I have read that J.R.R. Tolkien’s Lord of the Rings started simply with a hole in the ground.  It was his imagination, his desire that filled the world we would come to know as Middle-Earth.  He is considered the father of High Fantasy, the forerunner of Dungeons and Dragons.  Yet even his story can’t be traced to a singularity.  Clearly his monsters and heroes are rooted in Celtic and Anglo-Saxon traditions.  I think perhaps this is a much more suited introduction than what I had previously planned;
“Elephant beaten with candy and little pops and chews all bolts and reckless reckless rats, this is this.”
I’m sorry but what is this?  This seems like nothing more than sensless babblings, simply words written on the page.  Sure there is a certain beauty, but I fail to find reason here.  Intellect sure, but knowledge without wisdom is like words without logic.  It is simply nothing.
I’m not sure why Picasso’s work is famous or highly sought after.  I should think my nephew equipped with a highlighter is a better artist than he.  He paints nothing, and she writes nothing.  Yet there is a certain beauty in their nothingness.  The truth of the artists talent can be found within their work.  Although I do not see the muse nor the inspiration, I can find the diamond in the rough (Arabian Nights anyone?).
Gertrude writes, “a single image is not splendor.”  I think that this is perhaps the… single most beautiful line of the poem.  But I have a very analytical mind, grounded in logic.  However, I can see the splendors of this world.  Rarely are they a single image, or a single entity.  Our bodies are composed of billions of combinations of elements.  Even in nature these elements, are rarely isolated.  In its pure form, oxygen is found in pairs.  Yet the air we breath is 70% Nitrogen.  An image, a picture they say is worth a thousand words.  A picture is a memory, and memories feed more memories.  Memories and ideals are what connect the world.  The world is connected through these ideas, and rarely are they a singularity.

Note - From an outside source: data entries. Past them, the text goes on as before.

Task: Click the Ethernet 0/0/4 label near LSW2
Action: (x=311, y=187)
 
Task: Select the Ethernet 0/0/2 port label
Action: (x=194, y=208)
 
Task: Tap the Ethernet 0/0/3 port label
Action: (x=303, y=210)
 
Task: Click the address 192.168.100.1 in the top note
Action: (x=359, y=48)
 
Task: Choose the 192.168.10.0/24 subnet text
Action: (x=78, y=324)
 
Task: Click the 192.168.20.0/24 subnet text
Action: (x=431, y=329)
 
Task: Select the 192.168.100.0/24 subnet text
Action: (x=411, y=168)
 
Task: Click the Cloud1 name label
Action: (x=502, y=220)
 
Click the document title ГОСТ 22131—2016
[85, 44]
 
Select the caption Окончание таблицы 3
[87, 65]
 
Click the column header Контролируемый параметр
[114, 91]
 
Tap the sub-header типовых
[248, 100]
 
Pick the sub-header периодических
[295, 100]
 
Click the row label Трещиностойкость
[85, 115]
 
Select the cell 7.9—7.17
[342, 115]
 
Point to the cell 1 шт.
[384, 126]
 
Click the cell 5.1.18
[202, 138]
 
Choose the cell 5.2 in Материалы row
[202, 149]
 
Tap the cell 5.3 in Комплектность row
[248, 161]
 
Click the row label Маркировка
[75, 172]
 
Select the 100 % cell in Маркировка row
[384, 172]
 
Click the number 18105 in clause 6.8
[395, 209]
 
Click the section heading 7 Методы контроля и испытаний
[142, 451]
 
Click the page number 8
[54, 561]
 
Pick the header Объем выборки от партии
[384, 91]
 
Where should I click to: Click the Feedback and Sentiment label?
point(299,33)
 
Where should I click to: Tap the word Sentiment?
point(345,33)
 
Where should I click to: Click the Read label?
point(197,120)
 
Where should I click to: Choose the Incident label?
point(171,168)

It is through these ideals, these sparks that the world has become connected.  Perhaps the greatest invention of mankind was the internet, the World Wide Web.  As I type this paper my feeble mind barely grasps the concepts of a computer.  Let alone the complexities of the internet.  I often wonder how does the internet work?  I mean I understand the concepts of waves being transmitted at certain frequencies.  But how does it work?  Who figured it out, how did they figure it out?  Where did this spark of intellect come from.  What caused this spark and, “why is this spark brighter.”
There is a certain philosophy interlaced within this text.  Computers and the Internet must be powered.  The spark, the electricity is what makes the machinery.  But “What is this current… What is this current that makes machinery.”  What laws of nature dictates this flow of electrons.  Was Franklin really flying his kite in the perfect storm, or perhaps his key is simply a myth of literature.  We come to the philosophical question, “What is the wind.”  We cannot see it, nor can we hold it.  But we can feel it, we can feel it dancing in the divine.  Just as we can feel the emotions within literature.
“What is Nickel.”  Gertrude asks.  Is it an element on the periodic table?  Or perhaps it represents five cents.  Nevertheless, either definition limits the word.  The defined term constricts the mind like a Bao Constrictor tightening its grip around its prey.  Death is eminent, it is only just before it dies that it realizes its fate is hopeless. 
But there is hope…”Hope what is a spectacle.”
It is this specter of hope that drives us on, it is the spark of a new dawn.  It seems that we take each day for granted, no each second for granted. We hope that when our time comes that we are ready, we are prepared to take on “a desperate adventure.”
We hope that god will show us his mercy, for “there is no gratitude in mercy.”  What is God, who is God?  Is he nature or the devine?  Heaven or Earth?  Alas, God cannot be defined, for to do so would to limit him or her… Yahweh, Allah, Buddha, he can be referred to by many names.  But to do so would establish preconceived notions that would limit the limitless.  Each name; each Idol maintains its own set of Doctrines, its own Canon, no its own Literature.  But I digress…  I do not know if I have fully understood what I have just read, but I tried to make sense of it.  I tried to find its inspirations, and I struggled to find the emotions that were imparted on me.  From fragments of this poem I was able to find my own story.